Northern Boundary Area Sockeye Salmon Genetic Stock Identification

Provisions of the Pacific Salmon Treaty specify harvest sharing arrangements of Nass and Skeena River sockeye salmon returns for the U.S. and Canada. The United States is allowed to harvest a fixed percentage of the Annual Allowable Harvest of Nass and Skeena sockeye stocks in Alaska’s District 101 gillnet and District 104 purse seine fisheries. Accurate estimates of the stock-specific catch in commercial fisheries of each nation are required to estimate the total return of these stocks and the percentage of each stock caught in treaty-limited fisheries. Annual catches over or under the agreed percentage are made up for in subsequent years.

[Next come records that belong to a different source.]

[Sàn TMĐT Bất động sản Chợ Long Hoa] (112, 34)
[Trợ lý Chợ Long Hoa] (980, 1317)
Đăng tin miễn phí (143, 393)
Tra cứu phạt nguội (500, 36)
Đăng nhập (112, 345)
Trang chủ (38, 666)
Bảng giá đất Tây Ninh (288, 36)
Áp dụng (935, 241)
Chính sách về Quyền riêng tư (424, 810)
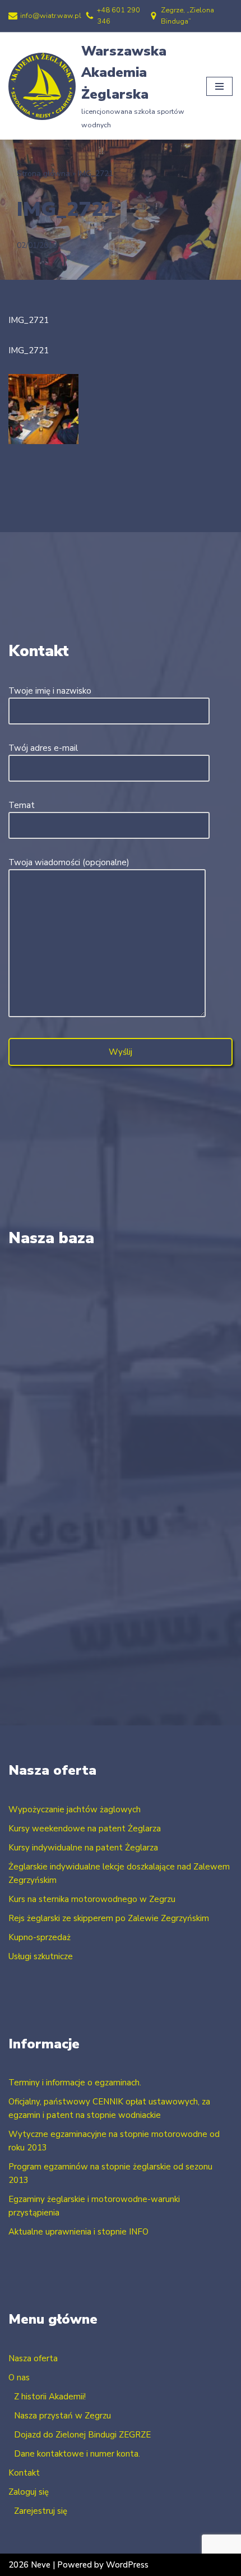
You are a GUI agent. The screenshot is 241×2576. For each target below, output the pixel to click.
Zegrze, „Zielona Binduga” (187, 15)
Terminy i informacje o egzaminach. (74, 2082)
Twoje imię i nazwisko (49, 690)
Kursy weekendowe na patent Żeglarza (84, 1828)
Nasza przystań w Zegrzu (62, 2415)
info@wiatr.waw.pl (50, 16)
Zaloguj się (28, 2491)
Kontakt (24, 2472)
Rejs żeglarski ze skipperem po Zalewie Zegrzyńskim (108, 1918)
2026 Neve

Until recently, the Alaska Department of Fish and Game (ADF&G) used scale pattern analysis successfully to estimate contributions of Nass, Skeena and Southeast Alaska sockeye stocks to fisheries in southern Southeast Alaska. Since  2006, the Auke Bay Laboratories has used genetic analysis for the Northern Boundary sockeye fisheries. Results from comparisons between stock composition using scales and genetic analysis show both methods provide accurate estimates of stock composition, although DNA analysis is able to discriminate stocks at a finer resolution than scales. An additional advantage of the DNA technique is that it does not require annual sampling to re-establish the escapement baseline.

The purpose of this project is to continue the genetic stock identification of the commercial sockeye catch in ADF&G District 101 gillnet fishery and District 104 seine fishery using the baselines developed by the ADF&G.

Exploitation rate estimation for coho salmon in south coast marine fisheries using genetic stock identification

In 2014, an exploitation rate cap on Interior Fraser River (IFR) coho in Canadian fisheries was increased from 3% to 16% in response to improved status and rebuilding of these stocks as well as fishery needs. Pre-season predicted fishery impact on IFR coho was generally determined using historic (1986-97) exploitation and coded wire tag (CWT) recovery rates scaled by current effort, which have changed over time, so current CWT recoveries do not provide a measure of fishery impact. Instead, DNA will be used to estimate the number of ‘wild’ unmarked IFR coho caught in fisheries which would provide an independent estimate of exploitation rate.